Tuesday, January 27, 2015

When Gratitude Comes Hard

Last week, I was talking about how hard waiting is.  It is hard.  So hard.

Then, I went into a full out Anne of Green Gables depths of despair day on Friday.  Complete with self-pity, marathon knitting and TV watching, and the bare minimum of household chores.  I didn't shower, the kids and I ate junk food, and I generally moped all day.

Knitting many many washcloths 

Knitting many many Outlander cowls

A day of pajamas and weird selfies

When Hubby left for work, I was tearfully telling him we were millimeters away from getting a puppy.  I was still mopey at dinner, but Hubby sweetly brought the girls and I pizza.

But, the trick for me is not letting it go to the second day.  Saturday morning, I got up and went to the gym and ran some errands.  I got more done before 10am than I had the entire previous day.  I also killed it at the gym.  I took all the anger/frustration/sadness of this long limbo out on that workout. 

A PR on the 2,000 meter row

I didn't know how much anger I had until it came rushing out.  It was a bit of a revelation.  Physically spent, anger spent, I returned home to get back to life.  Because it's so easy to miss out of life when you're busy looking at what you want instead of what you have.

Then, I went to Mass on Sunday and one line in the homily stuck with me: Being a saint is about letting go of what you want and trusting that God has something better.  The real zinger is the homilist was my dad the deacon (see Dad, I was listening!) :)

I've been thinking about that.  Thinking about what I have and what I want.  What I've wanted for many many years.

I've wanted children close together in age, I thought by now I'd have about five, at least.  I don't.  LB will never have a sibling close in age.  I hope that maybe someday if she's called to marriage, she'll have a sister-in-law who becomes a best friend, like my SIL who is an only child is my best friend. 

Maybe SP will still have a sibling close-ish...we've passed the "close" mark with her third birthday four months away and no sibling on the horizon. 

But here's the deal, here's the point of everything, in order to be a saint, I need to let go and let God.  Cliches become cliches for a reason. 

This week, I'm trying to be more aware of the blessings around me.  I am trying to cultivate a spirit of gratitude.  I am trying to stop looking at what I don't have and look around me.  Take the blinders off and look at this beautiful life I have.

Playing at the gym

Taking in a movie

Goofing around at the museum

This morning :)

I'm taking gratitude one morning at a time. 

Tuesday, January 20, 2015

Always Waiting

It's a truth universally recognized by women of low fertility who are trying to conceive that the week before you can know if this is THE month always takes longer than the previous weeks in a cycle. 

Those last few days, when a propensity to cry could be PMS or an early sign of pregnancy. When hunger could be psychological from that New Year's Resolution Diet, or the beginnings of feeding two. 

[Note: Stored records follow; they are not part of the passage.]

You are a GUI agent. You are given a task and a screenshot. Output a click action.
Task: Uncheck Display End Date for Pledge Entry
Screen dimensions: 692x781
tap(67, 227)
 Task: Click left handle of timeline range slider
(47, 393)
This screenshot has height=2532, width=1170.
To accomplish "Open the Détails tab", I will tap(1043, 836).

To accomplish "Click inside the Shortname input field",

It's a maddening time. One I face with everything ranging from indifference to insanity every month. Some months the hopes are just higher, and I fall a little further when the predictable happens. 

It seems to be a prolific time among my friends.  I'm starting to lose count on how many children homeschool acquaintances have now.  I'm starting to see others filling the gap between their kids SP's age and new ones already here or on the way. 

In all that wealth, it's so easy to focus on my lack. To see only what I'm missing. 

To feel it keenly every month. 

This strikes me as a kind of purgatory. There's pain and longing, with no clear idea of how much longing, how much pain must be endured.  

And yet, I have faith it will be eased again someday, in part because I know that adoption is an option for us, but mostly because I am putting all my eggs in God's basket and trusting. Painfully, imperfectly, trusting. 

Because even when my days of children are over, I will have been open. I will have trusted. 

Until it's over, I will wait. Every month I will wait and hope. I will cry many more tears, endure many more injections to treat my hormone imbalances, but today there's hope for another day, another child. 

To remind me of why I keep shooting those shots, I need only look around my home :)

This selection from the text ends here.